Most people’s lives can be graphed by a straight line that leads from home to school to job. The here-there-and-everywhere lifepath of Claire and Valia Gontard, however, would render a straightedge useless. 


Half French, half Chinese, and with Indonesian roots, the sisters have at, one time or another, lived in Hong Kong, France, Japan, the UK, Canada, and Indonesia, with shorter-term rambles through Central America and Australia also on the graph. So the question of cultural identity is familiar baggage for the duo who now find themselves returning to the home of their grandfather and the heritage of their past through their first endeavor together—Somewhere Lombok.

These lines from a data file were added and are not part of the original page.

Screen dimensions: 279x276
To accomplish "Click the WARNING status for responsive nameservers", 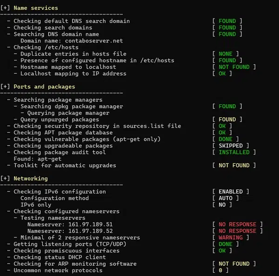I will click(231, 237).
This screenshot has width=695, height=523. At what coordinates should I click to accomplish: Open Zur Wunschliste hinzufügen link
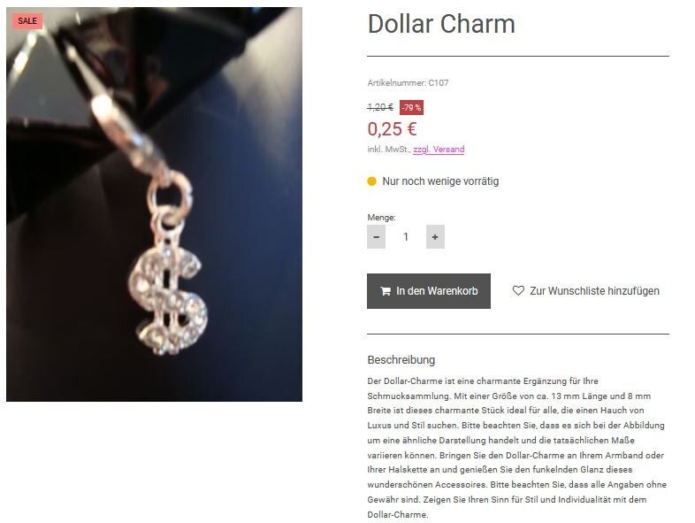tap(586, 291)
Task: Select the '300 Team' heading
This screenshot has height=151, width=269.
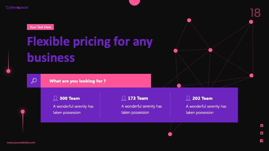Action: click(70, 98)
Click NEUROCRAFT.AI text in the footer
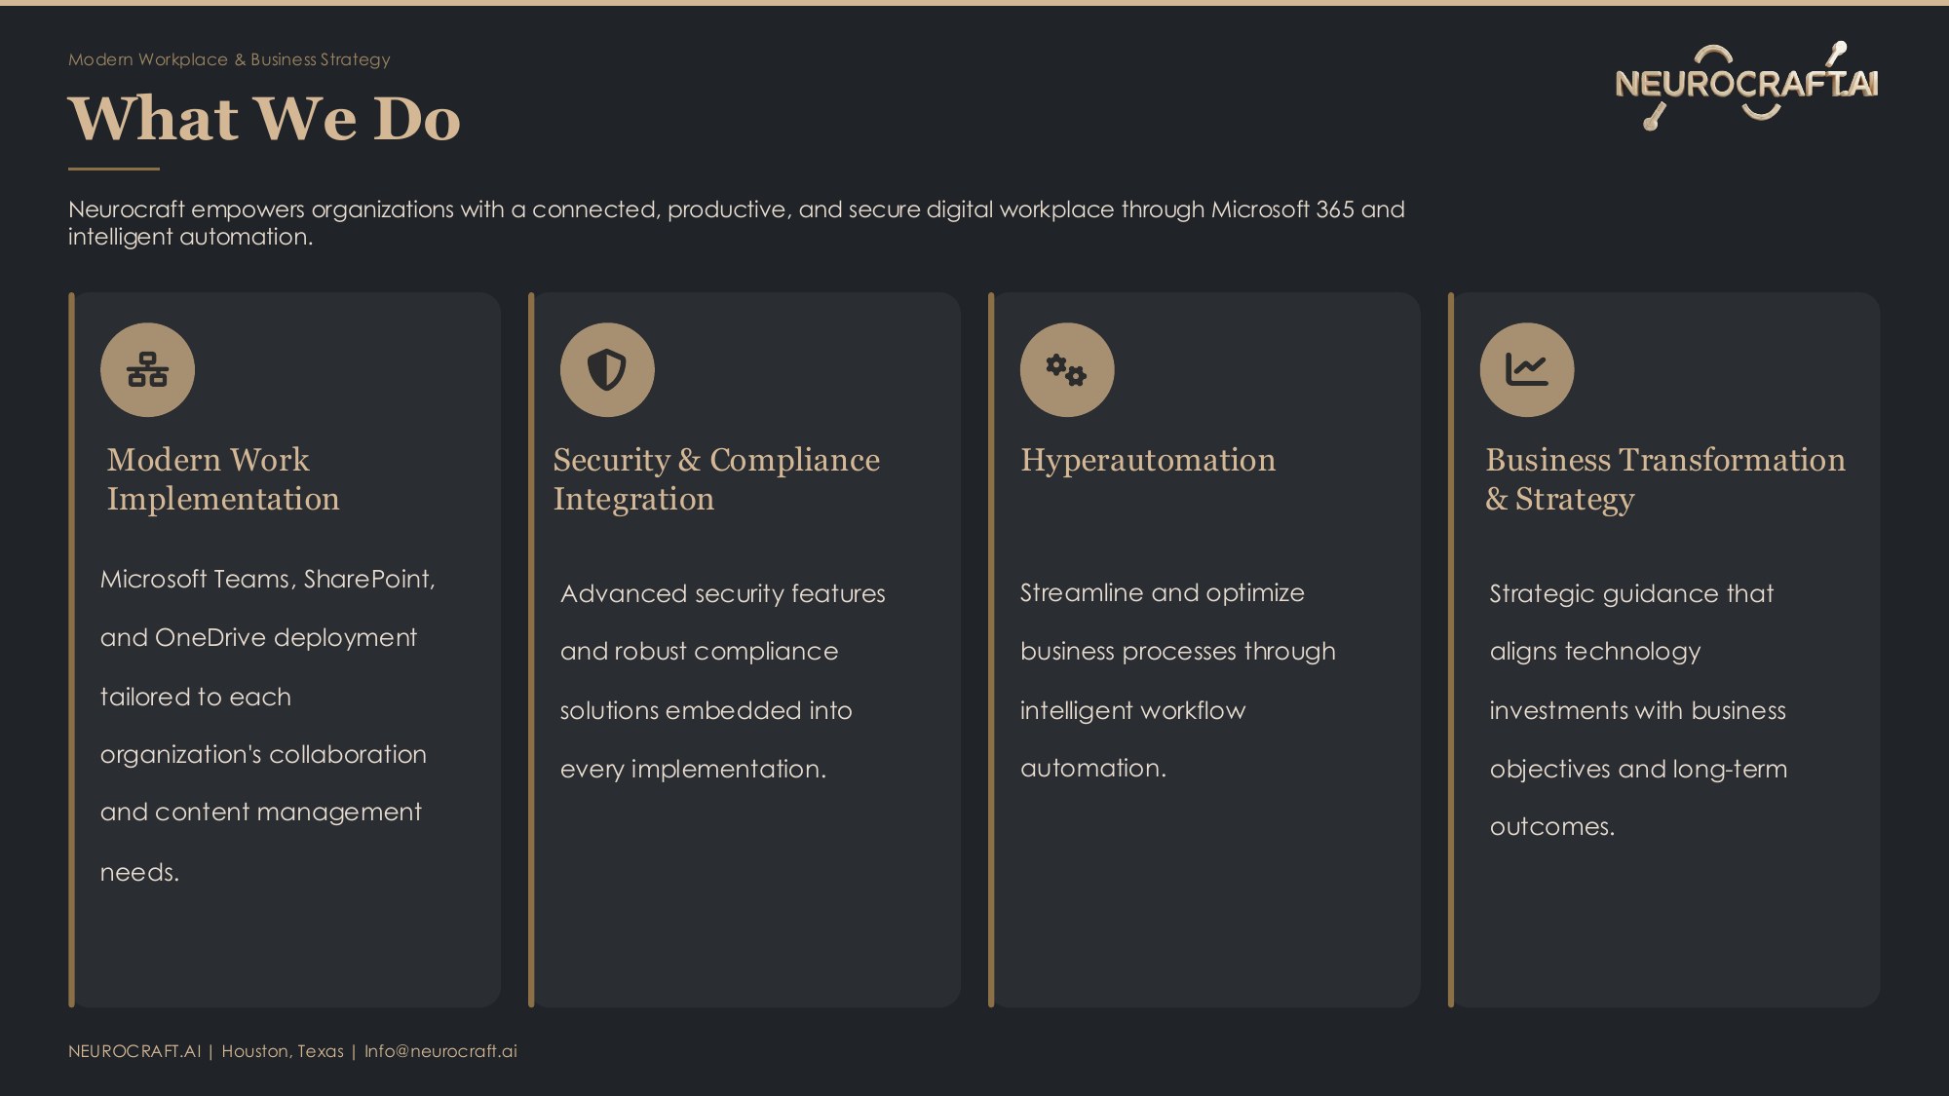 134,1051
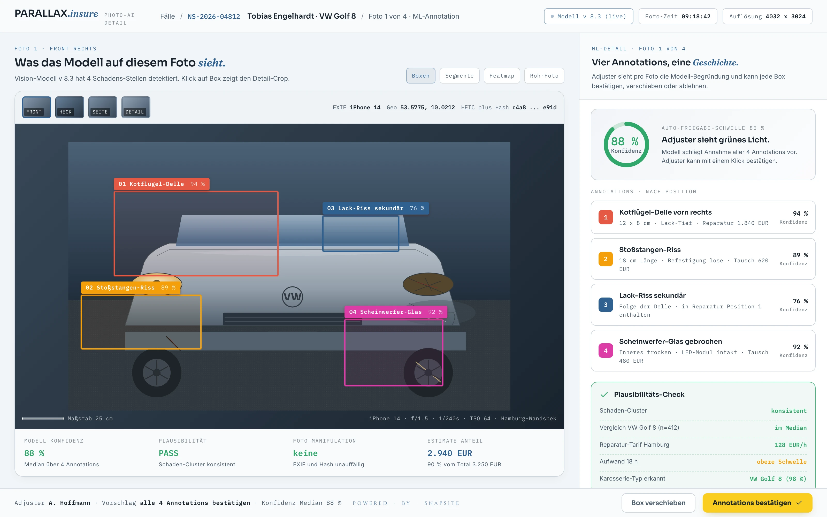Confirm with Annotations bestätigen button

(x=757, y=503)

“It’s very difficult to identify with one people or culture,” says Valia, who, as a passionate photographer and surfer, is never without her camera or far from the ocean. “When we are in Hong Kong, we don’t feel like we are ‘of’ that culture, while in France we feel very international. I think a lot of people who have grown up with mixed parents can understand that feeling of being a ‘child of the world.’” Claire, who has worked in finance in Hong Kong and London, and who was also a big surfer until her two children recently came along, agrees with her younger sister. “A lot of our friends are of mixed race and have moved around a lot. So if you put us in a group that is 100 percent Chinese, French, or what have you, we don’t feel like we belong.” Happily, this sense of truly belonging, of being among likeminded global nomads, free-spirited surfers, and creative thinkers has made Lombok the final dot—so far—on the pair’s life journey.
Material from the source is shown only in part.